**Data under study:**
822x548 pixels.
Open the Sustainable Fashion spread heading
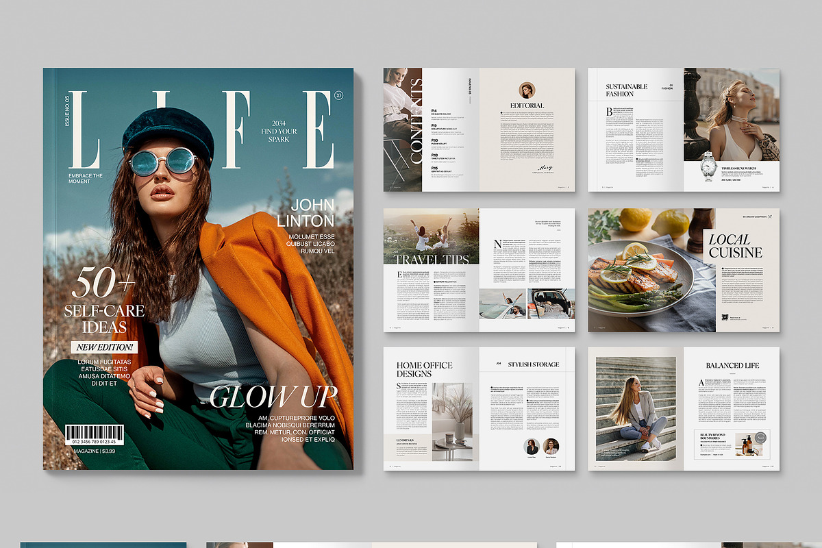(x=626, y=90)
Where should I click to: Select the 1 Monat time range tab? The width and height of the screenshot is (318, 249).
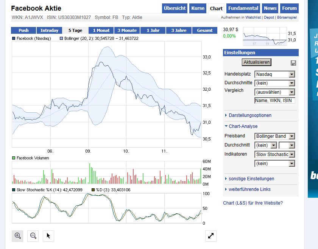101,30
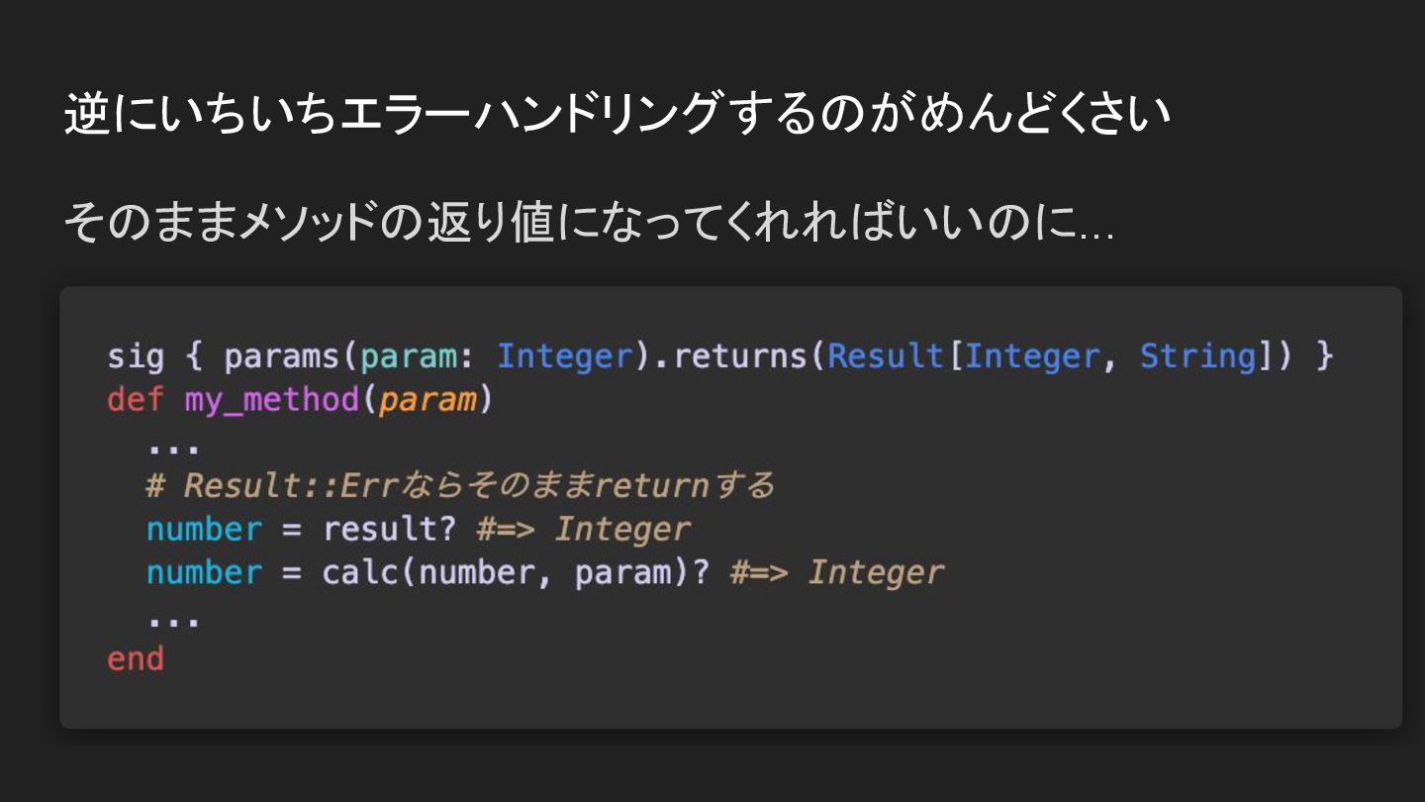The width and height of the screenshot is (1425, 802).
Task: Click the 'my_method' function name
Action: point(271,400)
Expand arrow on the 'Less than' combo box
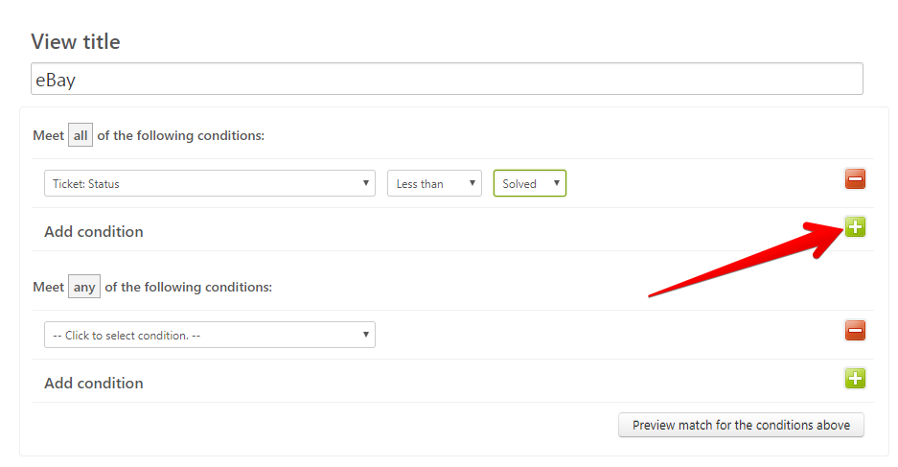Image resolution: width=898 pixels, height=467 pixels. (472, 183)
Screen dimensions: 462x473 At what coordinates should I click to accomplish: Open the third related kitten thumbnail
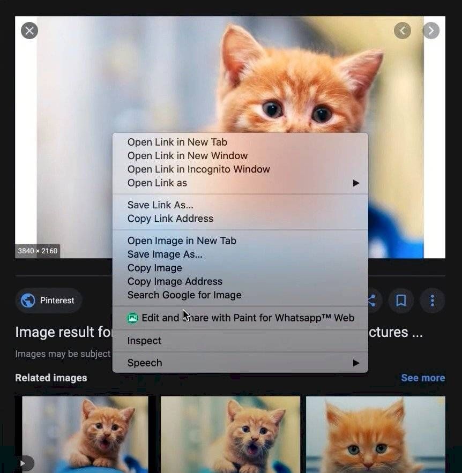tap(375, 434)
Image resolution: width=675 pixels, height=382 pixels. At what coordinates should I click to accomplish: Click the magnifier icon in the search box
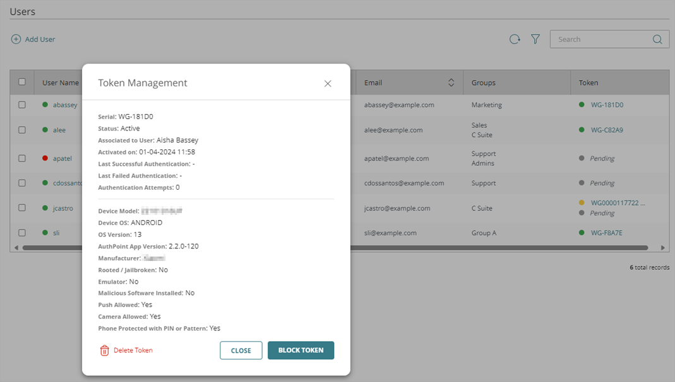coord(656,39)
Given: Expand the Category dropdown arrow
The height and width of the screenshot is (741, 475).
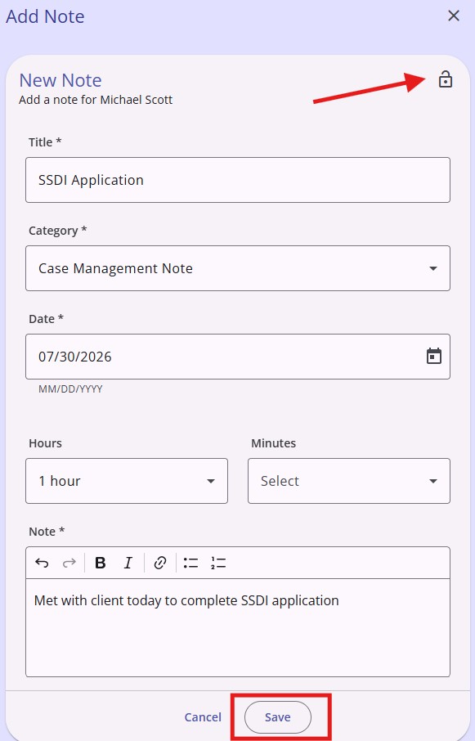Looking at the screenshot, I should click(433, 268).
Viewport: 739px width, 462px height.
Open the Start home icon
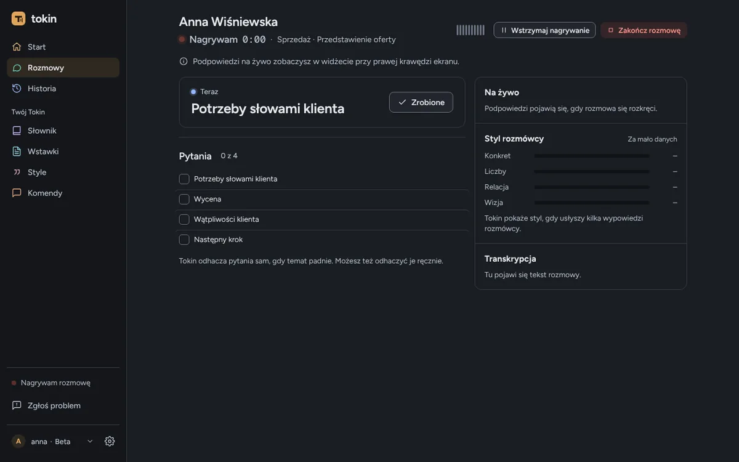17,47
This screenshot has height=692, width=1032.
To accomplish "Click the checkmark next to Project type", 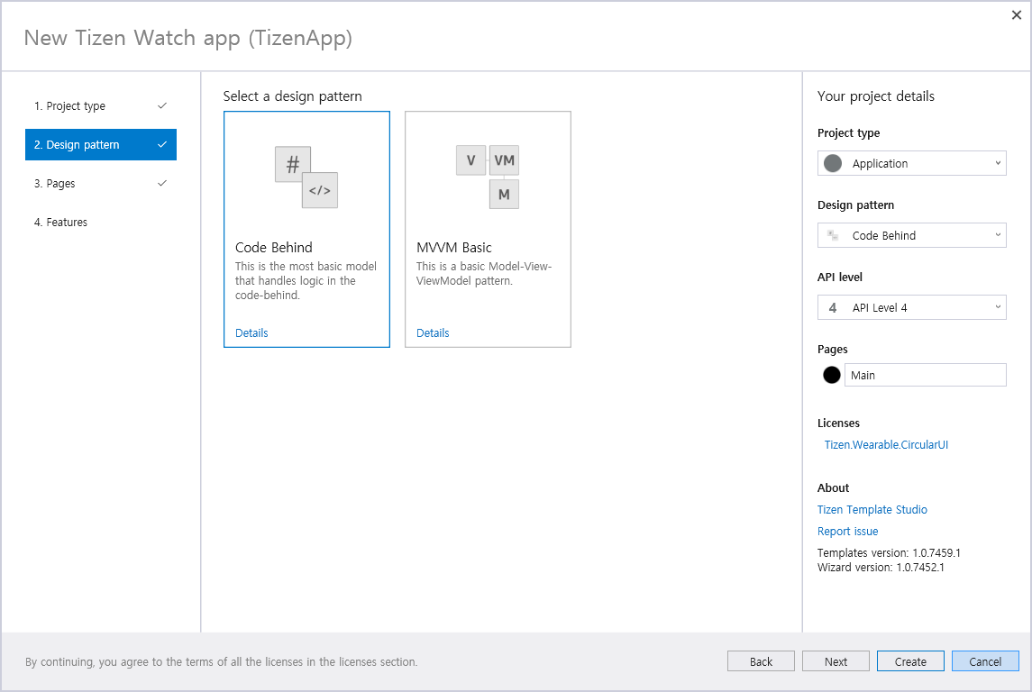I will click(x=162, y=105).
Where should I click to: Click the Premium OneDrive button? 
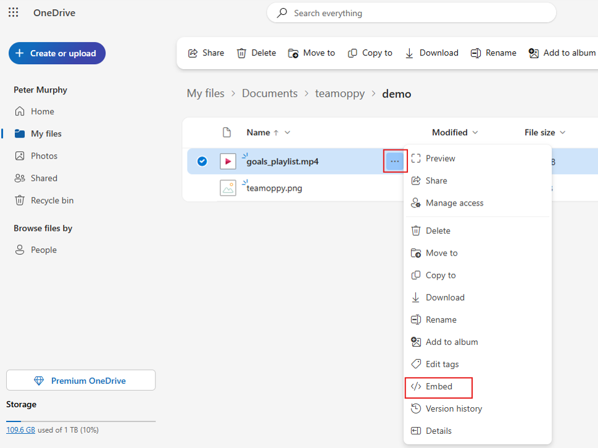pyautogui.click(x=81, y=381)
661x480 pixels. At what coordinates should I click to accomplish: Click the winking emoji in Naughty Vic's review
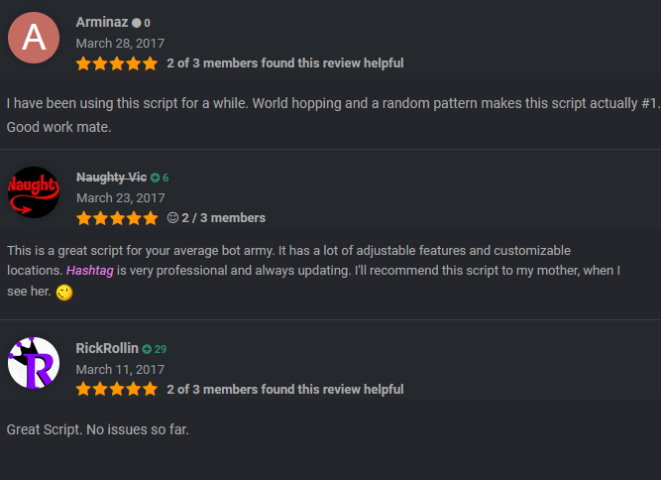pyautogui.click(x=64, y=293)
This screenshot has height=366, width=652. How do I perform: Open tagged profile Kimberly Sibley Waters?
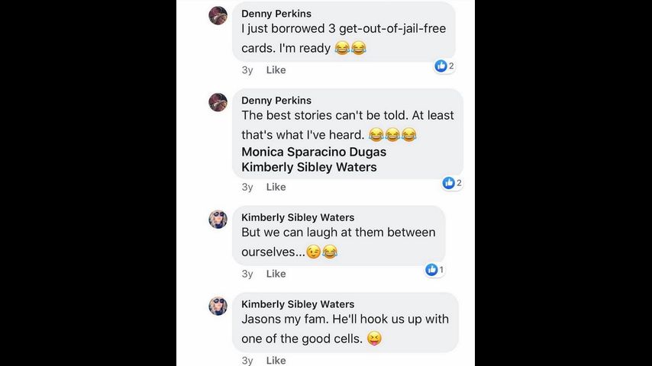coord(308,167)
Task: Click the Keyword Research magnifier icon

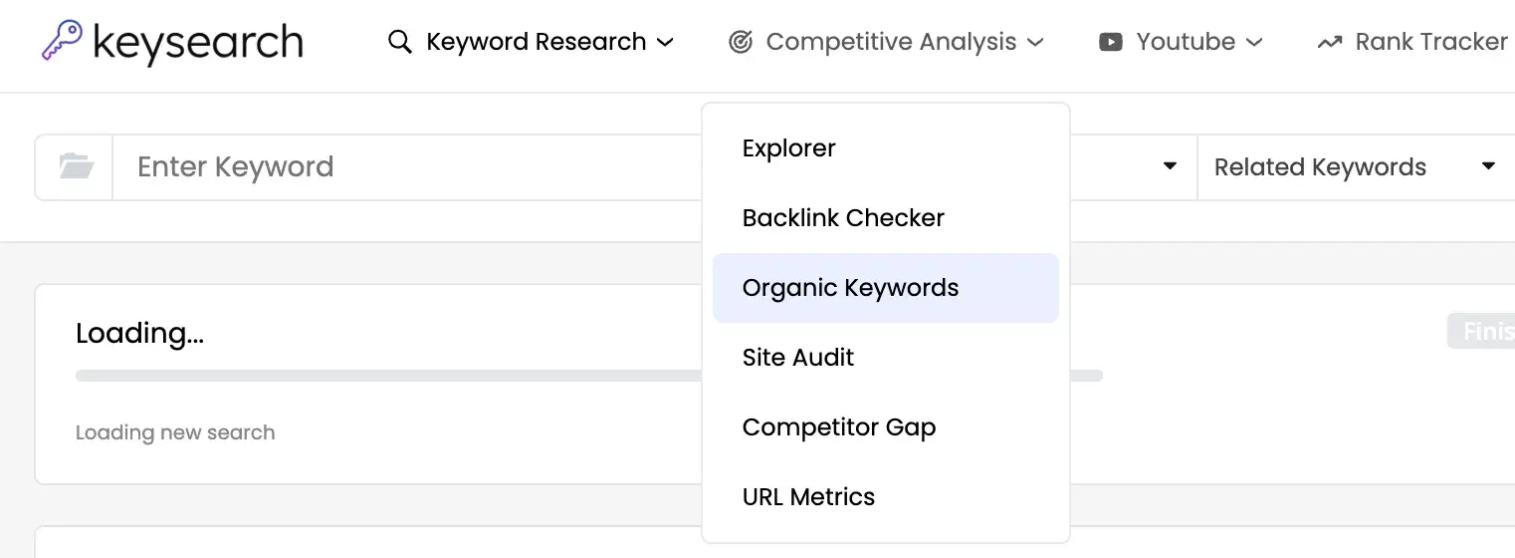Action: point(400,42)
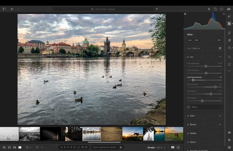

**The task:**
In the entries above, find the line containing "Where should I click to: Click". Transcribe it and every later line to the end, exactly, and leave out the pictures.

**Result:**
Where should I click to: Click the Premium OneDrive button? 
pyautogui.click(x=81, y=381)
661x480 pixels. At what coordinates should I click to accomplish: Click the winking emoji in Naughty Vic's review
pyautogui.click(x=64, y=293)
This screenshot has height=366, width=652. How do I perform: Open tagged profile Kimberly Sibley Waters?
coord(308,167)
Task: Click the Keyword Research magnifier icon

Action: point(400,42)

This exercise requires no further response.